* _Your goal_
Only the lines below between the one holding "You are a GUI" and the one holding "Image resolution: width=689", inclusive, are to be reproduced word for word; the pictures are to be left out.

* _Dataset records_
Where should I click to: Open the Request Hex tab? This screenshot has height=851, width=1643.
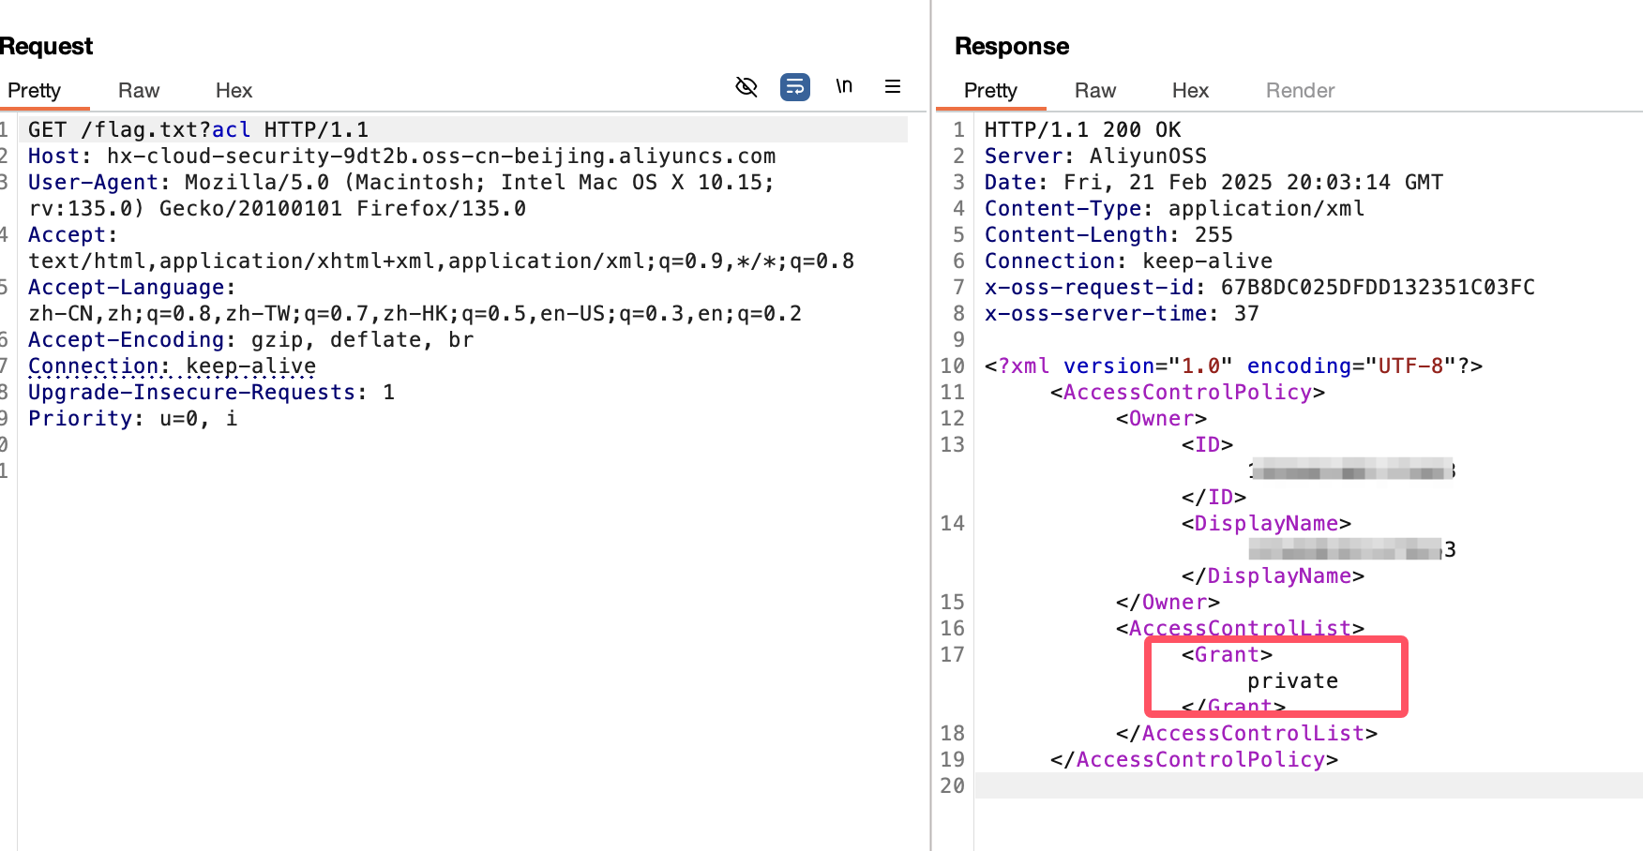234,91
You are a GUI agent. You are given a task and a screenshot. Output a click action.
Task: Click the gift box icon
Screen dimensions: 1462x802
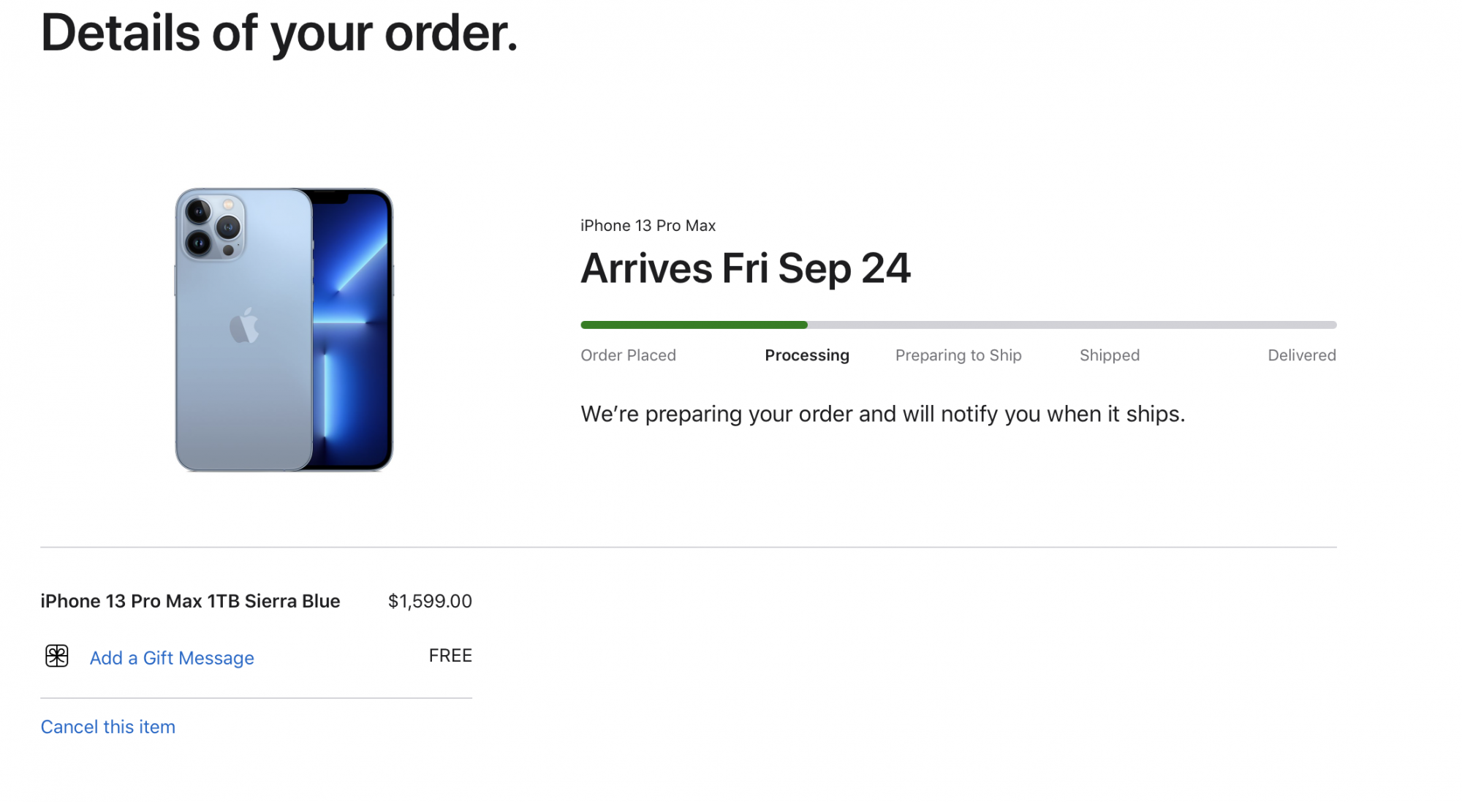pyautogui.click(x=57, y=656)
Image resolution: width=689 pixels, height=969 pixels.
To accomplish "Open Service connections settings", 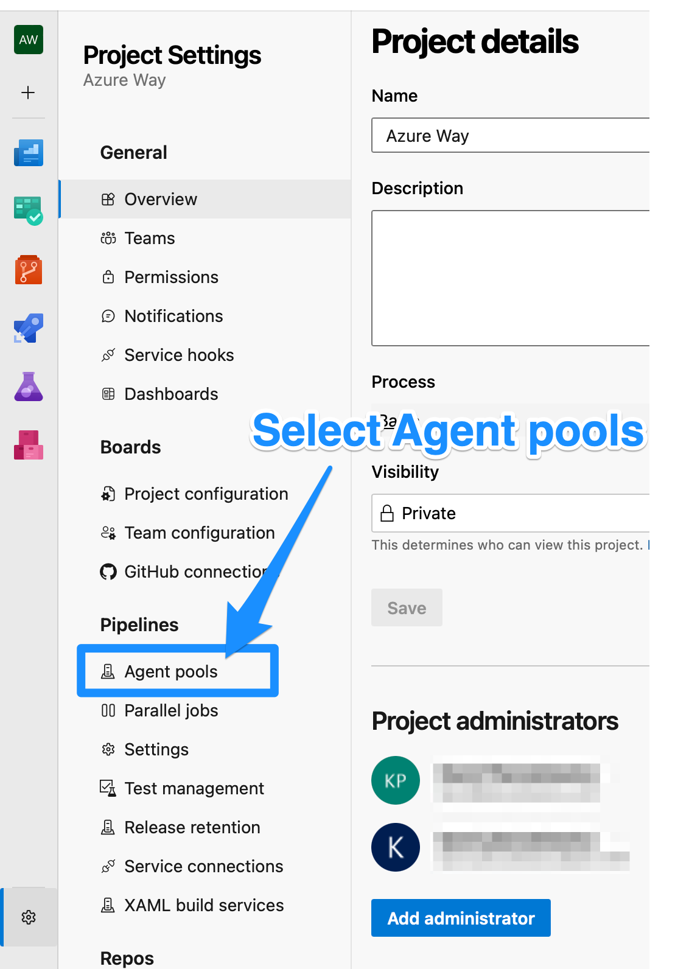I will (x=203, y=866).
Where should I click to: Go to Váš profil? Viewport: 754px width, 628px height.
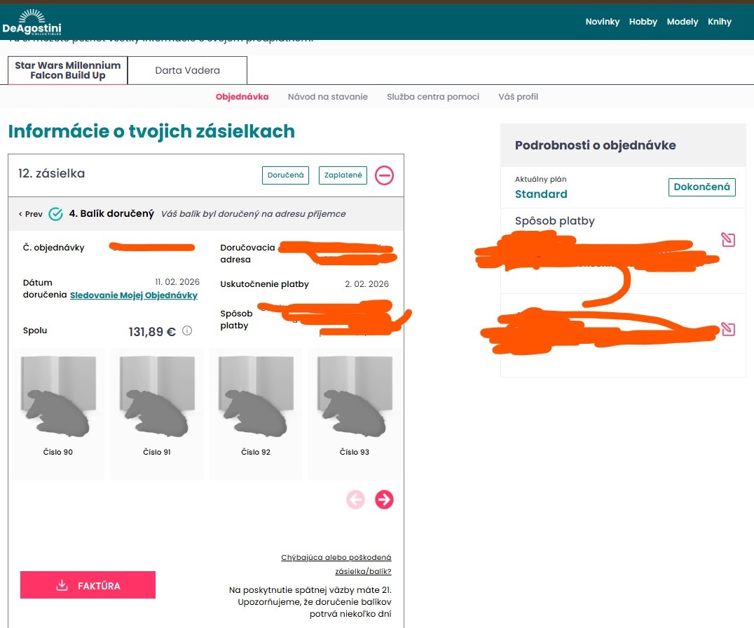pyautogui.click(x=518, y=97)
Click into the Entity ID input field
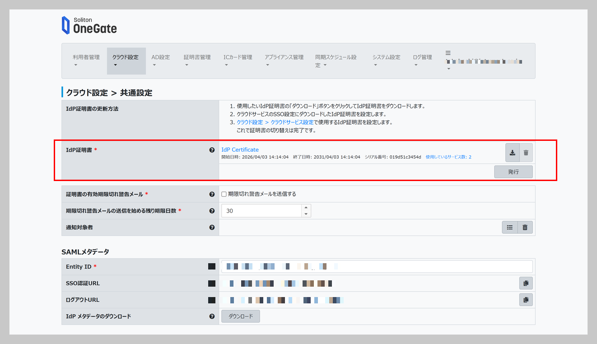 pyautogui.click(x=377, y=266)
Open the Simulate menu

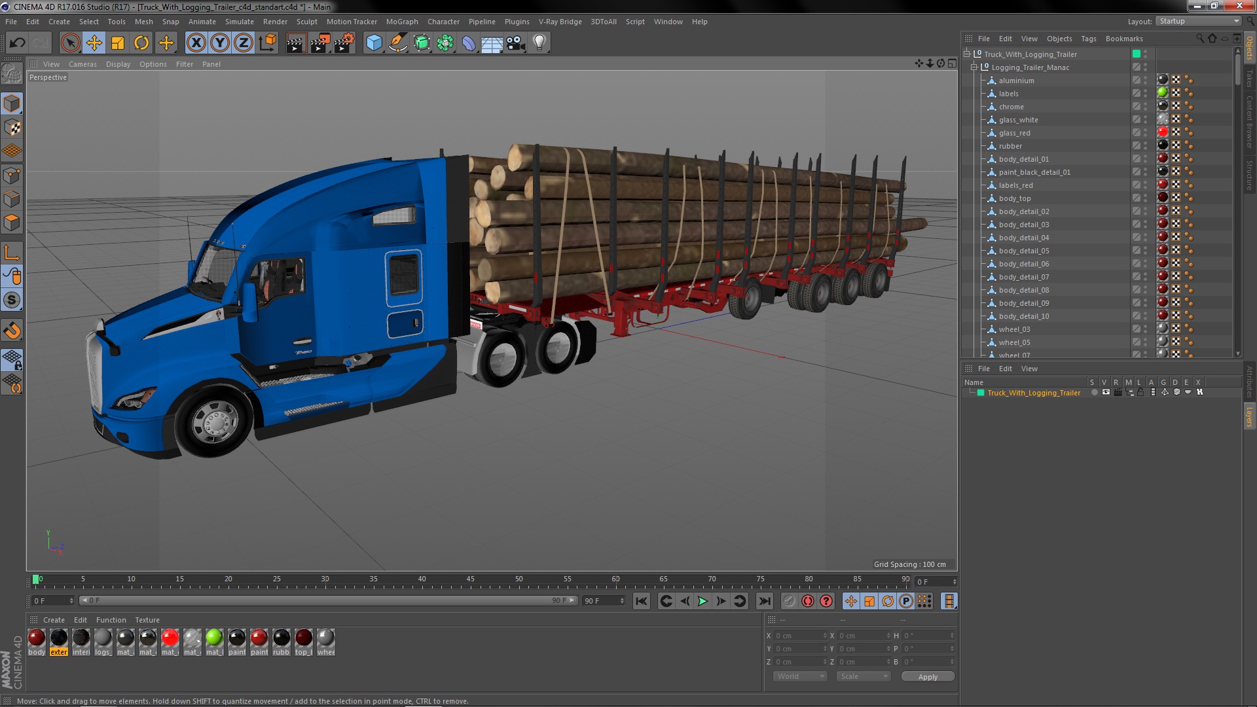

* _Response for this exercise_
You are a GUI agent. You are given a task and a screenshot. Output a click action.
Task: Click the gift box icon
Screen dimensions: 1462x802
pyautogui.click(x=57, y=656)
Image resolution: width=689 pixels, height=969 pixels.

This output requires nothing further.